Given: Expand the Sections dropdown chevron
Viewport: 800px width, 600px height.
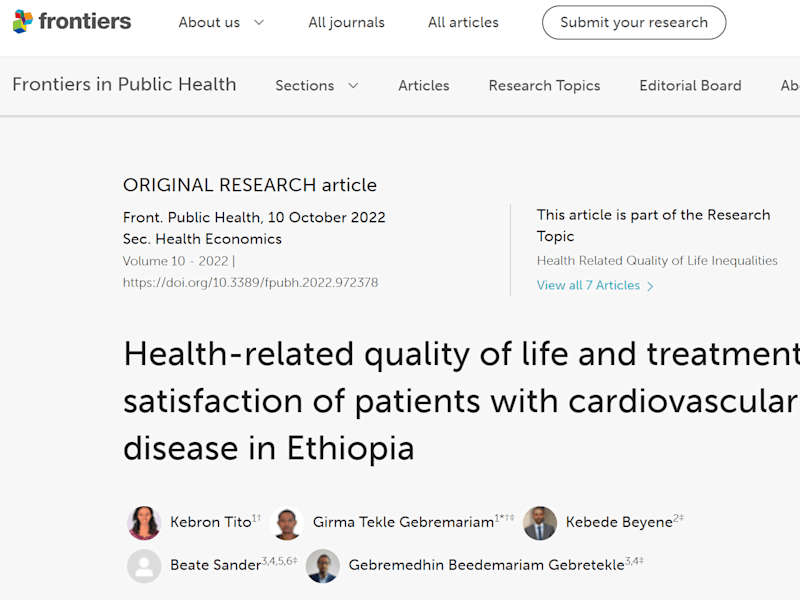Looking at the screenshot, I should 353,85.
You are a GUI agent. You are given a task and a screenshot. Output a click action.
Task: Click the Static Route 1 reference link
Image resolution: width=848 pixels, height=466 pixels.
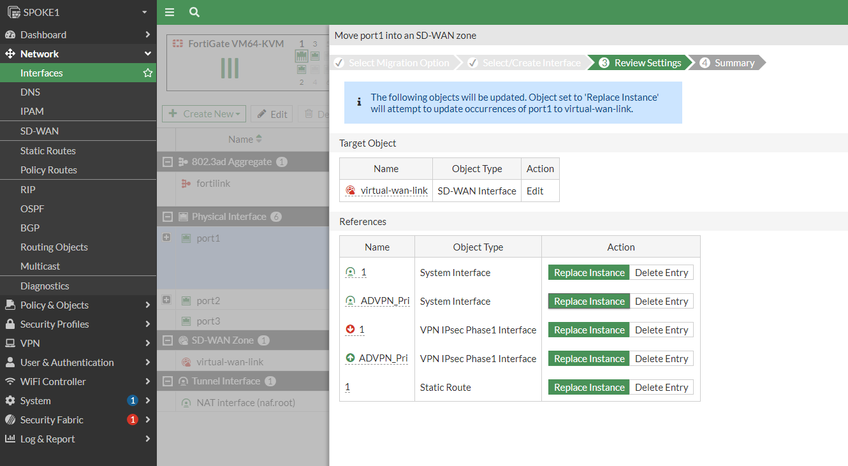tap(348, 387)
---
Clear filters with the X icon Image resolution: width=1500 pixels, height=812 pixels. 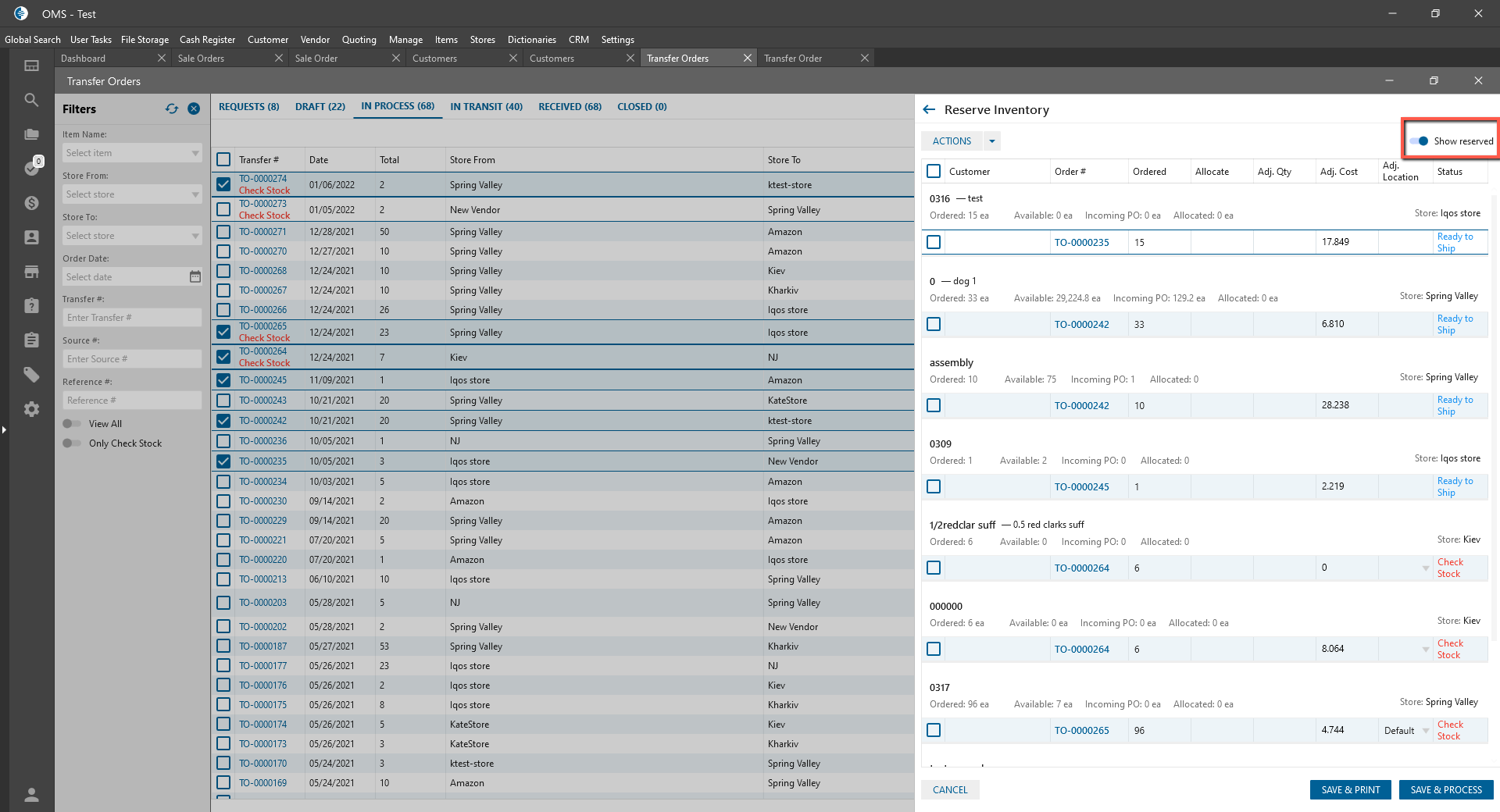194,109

> [Instructions for the task]:
Would you output the lines above from the line holding "Given: Expand the Sections dropdown chevron" up to and including the line holding "Task: Click the Static Route 1 reference link", exactly and only those, with no pictures?

> [Answer area]:
Given: Expand the Sections dropdown chevron
Viewport: 800px width, 600px height.
Looking at the screenshot, I should 353,85.
You are a GUI agent. You are given a task and a screenshot. Output a click action.
Task: Click the Static Route 1 reference link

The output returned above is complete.